**WORK INSTRUCTION**
According to the text on the field lab cleanup, in what year did a partial nuclear meltdown occur in Area IV?

In the letter, Knight cites the field lab’s involvement in the first American-made rocket engine in 1950; in 33 Saturn and Apollo missions, including the first mission to land a man on the moon in 1969; and in the work with the Space Shuttle starting in 1981.

The 2,850-acre field lab had also been used for decades as a nuclear test site and for research in the development of ballistic missiles. Today, Boeing Co. owns 80 percent of the property, including Area IV where a partial nuclear meltdown occurred in 1959. The federal government owns the remaining 20 percent, including Area II, where six remaining historic rocket test stands and cave paintings are located.

A complex multi- agency cleanup effort by Boeing, NASA, the Department of Toxic Substances Control and U.S Department of Energy has been underway at SSFL for nearly a decade. Per cleanup agreements, NASA began demolishing buildings on the federal government’s portion of the site in 2014, although takedown of the test stands was deferred in 2015 after some activists began calling for preservation.

‘Very troubling’

Denise Duffield, who is lobbying for a cleanup of the entire field lab to background standards— meaning all materials unnatural to the site would be removed—said it is impossible to remove all contamination from SSFL and preserve the test stands.

“Most of the contamination on NASA’s property is located under and near the test stands. We’re talking about very toxic materials and in very high quantities,” Duffield said.

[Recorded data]
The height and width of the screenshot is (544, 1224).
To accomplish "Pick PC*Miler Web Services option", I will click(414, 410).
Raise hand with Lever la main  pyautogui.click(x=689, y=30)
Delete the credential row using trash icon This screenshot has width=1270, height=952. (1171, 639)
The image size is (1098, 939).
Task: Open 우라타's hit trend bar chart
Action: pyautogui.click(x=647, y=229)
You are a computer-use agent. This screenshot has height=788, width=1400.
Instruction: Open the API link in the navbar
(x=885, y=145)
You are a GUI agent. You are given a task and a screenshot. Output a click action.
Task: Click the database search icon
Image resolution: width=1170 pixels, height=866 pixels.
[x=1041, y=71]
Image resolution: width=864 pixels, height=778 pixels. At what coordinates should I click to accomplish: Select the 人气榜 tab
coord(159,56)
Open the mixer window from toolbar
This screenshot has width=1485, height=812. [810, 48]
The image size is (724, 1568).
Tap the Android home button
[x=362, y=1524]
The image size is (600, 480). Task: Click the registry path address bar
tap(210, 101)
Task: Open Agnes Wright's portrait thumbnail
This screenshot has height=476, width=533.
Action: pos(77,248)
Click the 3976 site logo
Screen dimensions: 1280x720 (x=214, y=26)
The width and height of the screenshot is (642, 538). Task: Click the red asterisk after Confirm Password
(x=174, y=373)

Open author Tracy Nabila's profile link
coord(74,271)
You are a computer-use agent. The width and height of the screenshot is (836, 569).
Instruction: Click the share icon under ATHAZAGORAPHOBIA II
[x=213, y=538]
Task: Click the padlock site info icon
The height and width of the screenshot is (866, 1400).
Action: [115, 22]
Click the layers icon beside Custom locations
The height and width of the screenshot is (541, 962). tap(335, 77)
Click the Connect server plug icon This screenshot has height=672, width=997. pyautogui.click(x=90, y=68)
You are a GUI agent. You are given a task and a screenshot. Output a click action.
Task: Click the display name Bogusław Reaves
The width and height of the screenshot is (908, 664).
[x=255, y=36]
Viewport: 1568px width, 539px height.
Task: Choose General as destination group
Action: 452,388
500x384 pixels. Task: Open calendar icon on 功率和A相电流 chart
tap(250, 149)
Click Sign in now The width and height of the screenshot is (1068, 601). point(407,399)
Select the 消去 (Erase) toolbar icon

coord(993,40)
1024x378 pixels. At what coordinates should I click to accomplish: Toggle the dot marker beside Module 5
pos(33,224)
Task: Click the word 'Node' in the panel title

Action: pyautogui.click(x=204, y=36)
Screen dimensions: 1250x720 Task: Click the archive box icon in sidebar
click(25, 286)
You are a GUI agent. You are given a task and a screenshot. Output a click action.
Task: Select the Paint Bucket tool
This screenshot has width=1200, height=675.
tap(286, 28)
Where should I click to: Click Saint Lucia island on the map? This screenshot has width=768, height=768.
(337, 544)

**RESPONSE TO THIS EXERCISE**
1959